Repair those leaky pipes, clean those gutters, and replace that roof. Use any rebates or cash back you get at closing to make these improvements or save for them gradually.
6. Business-related damage
Homeowners insurance policies typically do not cover damage to property or belongings that are used for business purposes. This includes any injury to people coming to your home to receive in-home services or to consult.
If you do run a business out of your home, update your insurance policy to make sure you’re covered. This is not generally necessary for people who are shifting to remote work for their company, but it doesn’t hurt to ask.
7. War or terrorism
If a citizen vandalizes your house during civil unrest, you’re covered, but if the government drops a bomb on your neighborhood in an act of war (or a terrorist targets your city), you’re on your own. This also includes any damage caused by nuclear weapons or incidents (such as a reactor meltdown).
Why are war and terrorism excluded? Insurance companies claim they have difficulty calculating the actual costs of reimbursing homeowners during war. Whether this is accurate is unclear, but fortunately, this is not a major concern for the vast majority of people living in the U.S. (with some shocking modern-day exceptions).
How to protect yourself
Some people wait to conduct an annual audit of their homeowners insurance, but disasters don't follow a calendar. If you cannot locate your policy, call your insurance company to request a copy via email so you have an electronic record.
Take the time to review:
What’s covered if your house is a total loss (market value vs. replacement cost)
Coverage that you have opted out of (on purpose or without knowing)

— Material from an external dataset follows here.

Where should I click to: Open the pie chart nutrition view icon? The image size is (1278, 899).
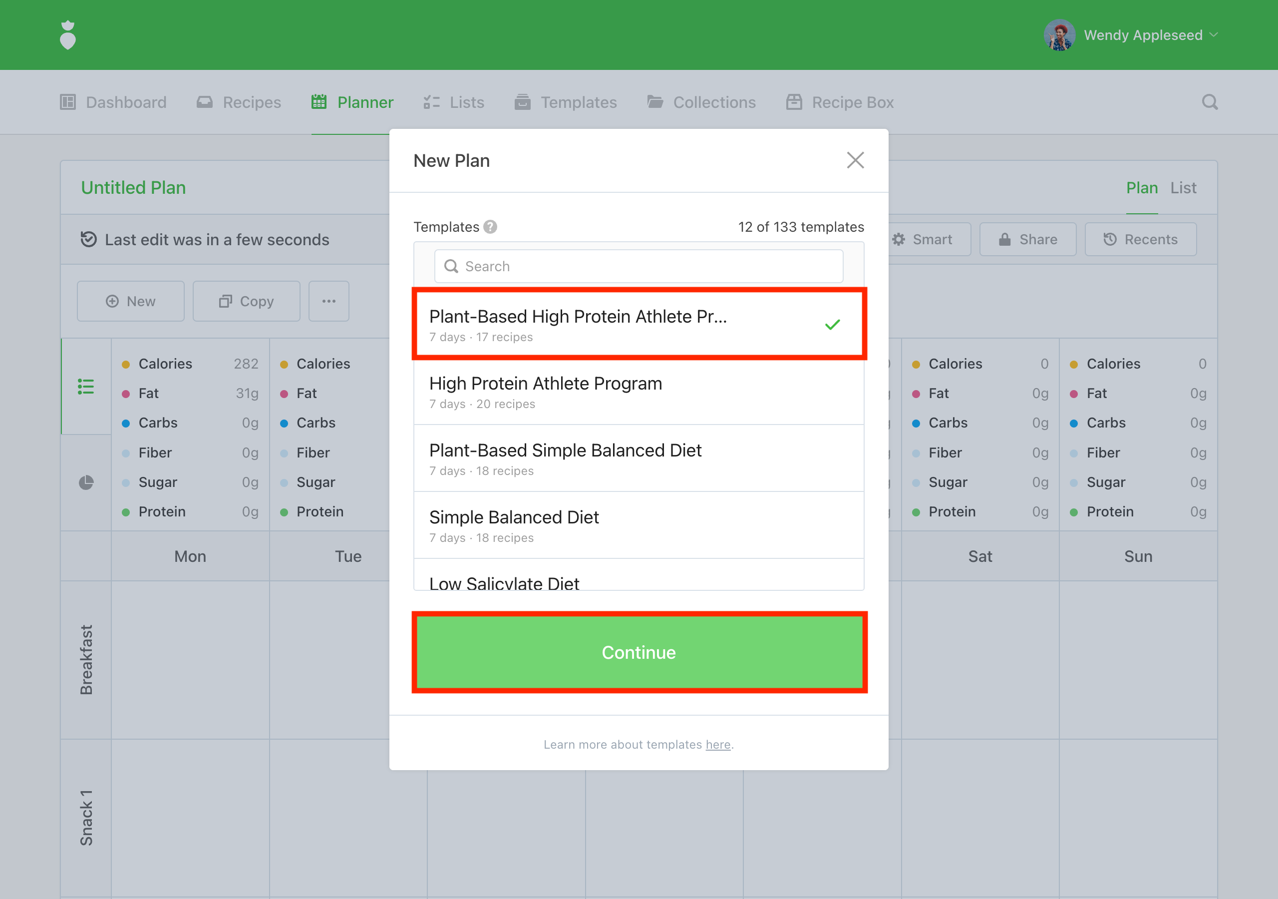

What living expenses are covered if you are displaced
Any limits on personal property replacements
Don’t try to save money by getting a barebones policy. If money is tight, there are other ways to buy a house and still protect it. Consider opportunities to cut costs when you buy your home, or consider unusual home buying opportunities such as buying a foreclosure. But don’t neglect to protect your investment with the proper amount of coverage.